Carl Bernstein Slams Jeff Bezos Over Washington Post Staff Cuts
Carl Bernstein joined Bob Woodward, Marty Baron and many other journalists in speaking out against Washington Post owner Jeff Bezos after the paper made sweeping cuts to its staff on Wednesday.
Bernstein, one half of the legendary duo that led the historic newspaper’s Watergate investigation, took to Instagram on Friday to decry the slashing of one third of the Post’s staff in a move that executive editor Matt Murray called a “strategic reset.”

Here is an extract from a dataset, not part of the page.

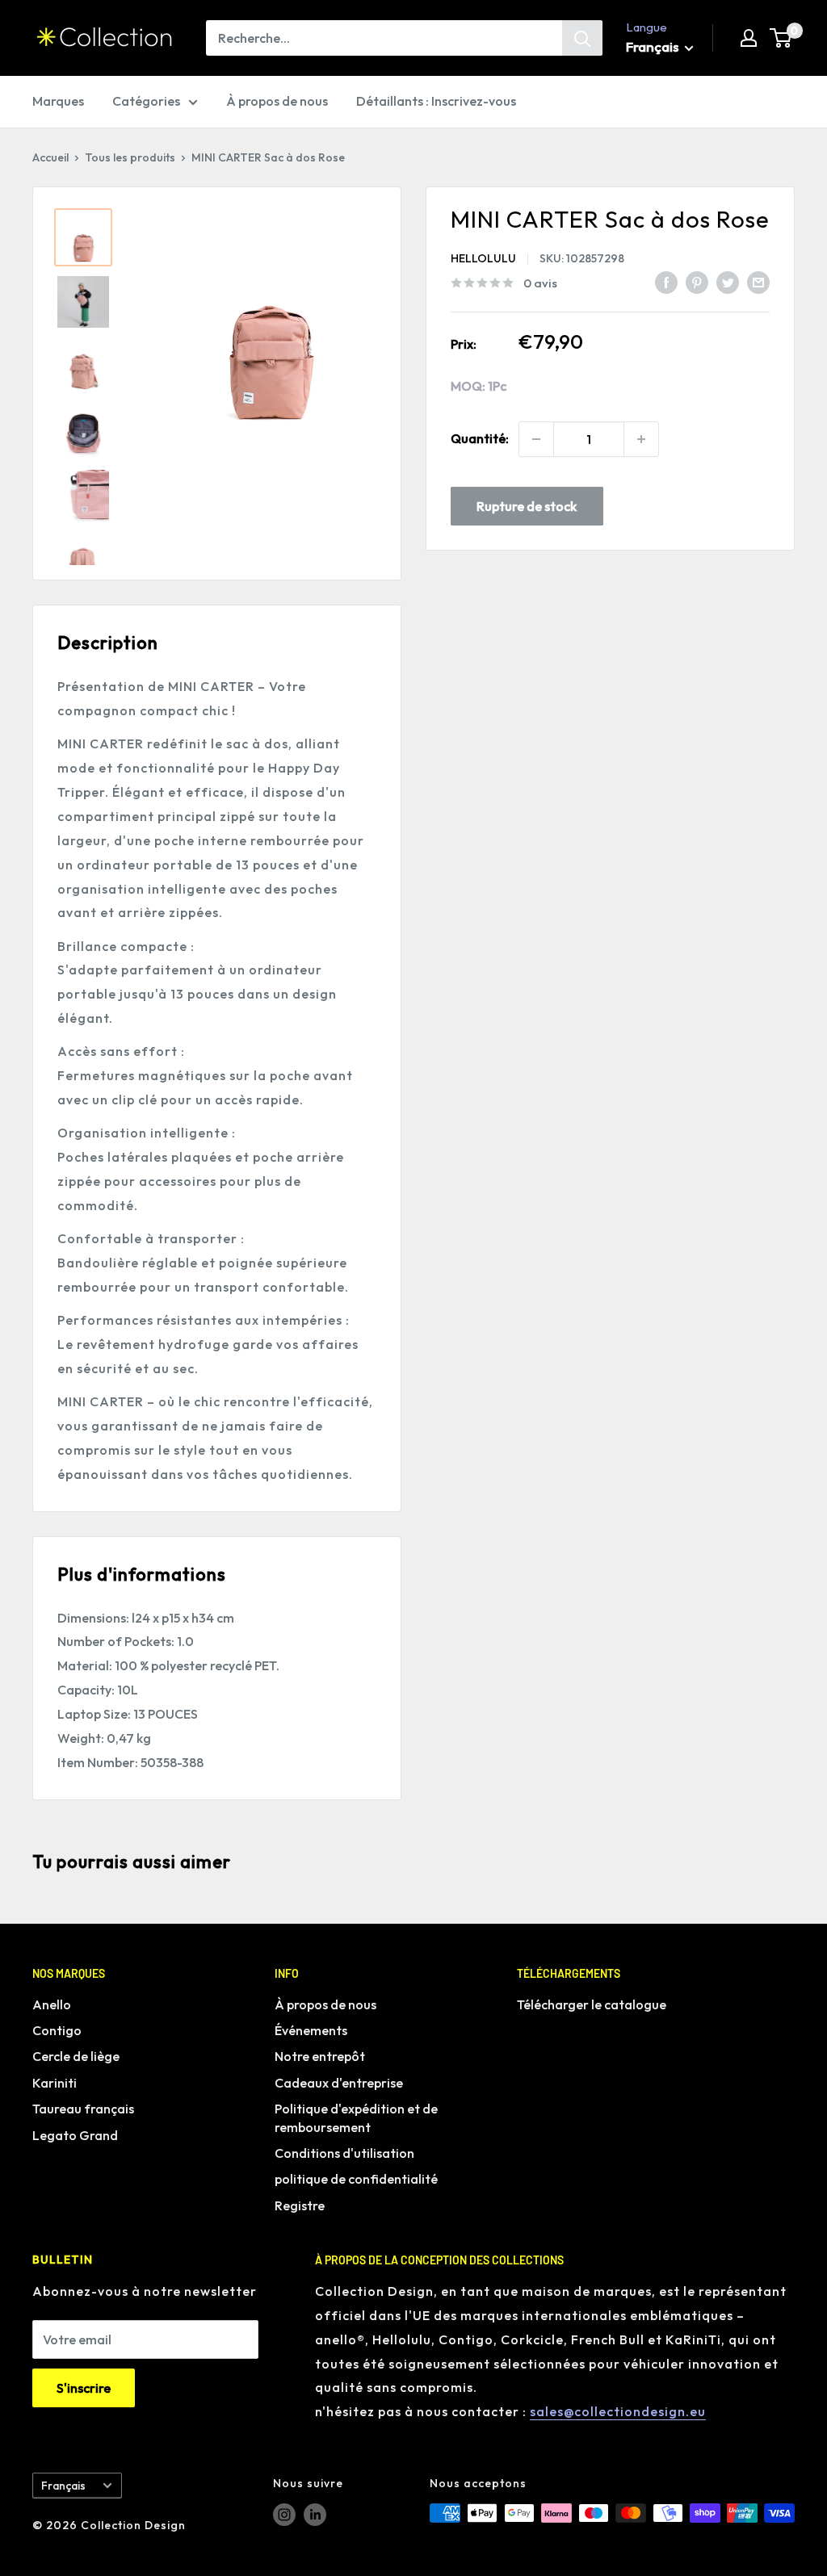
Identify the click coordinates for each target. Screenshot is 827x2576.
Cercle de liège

“The guiding proverb of the Washington Post as enshrined on the Post’s masthead still declares that ‘Democracy Dies in Darkness,’” Bernstein wrote. “Yet Jeff Bezos’ decision to cut the news staff of the Post by almost one third, gutting and eliminating reportorial departments from the Middle East to sports to the paper’s metropolitan coverage, sends yet another powerful message from its owner at odds with that declaration.”
He continued: “Over several generations the Post has come to represent far more than just another media business proposition: Rather, as Bezos once seemed to understand, it embodies the promises of the First Amendment as a shining light of American democracy.” You can view the full statement below.
Bernstein went on to speak to the Post’s legacy, saying that he and Woodward aimed to find “the best obtainable version of the truth” in all their reporting. It’s a sentiment Bernstein called indicative of the Post’s overall mission — one that “must not be allowed to wither and die under the ownership and leadership of Bezos or anyone else.”
“Today’s owner of the Washington Post is one of the five richest people on the planet,” Bernstein further wrote. “His responsibilities ought to be, above all, to enlarge those journalistic and democratic possibilities: and not, as we have witnessed this past year at Jeff Bezos’ Washington Post, to curtail or demean them.”
Bernstein’s comments come just hours after Woodward — whom Bernstein worked alongside on coverage of the Watergate scandal — released his own statement.
“I am crushed that so many of my beloved colleagues have lost their jobs and our readers have been given less news and sound analysis,” Woodward posted on X. “They deserve more.”
On Wednesday, famous Post editor Marty Baron similarly spoke out against the layoffs, calling the paper’s modern era “the darkest days in history of one of the world’s greatest news organizations.”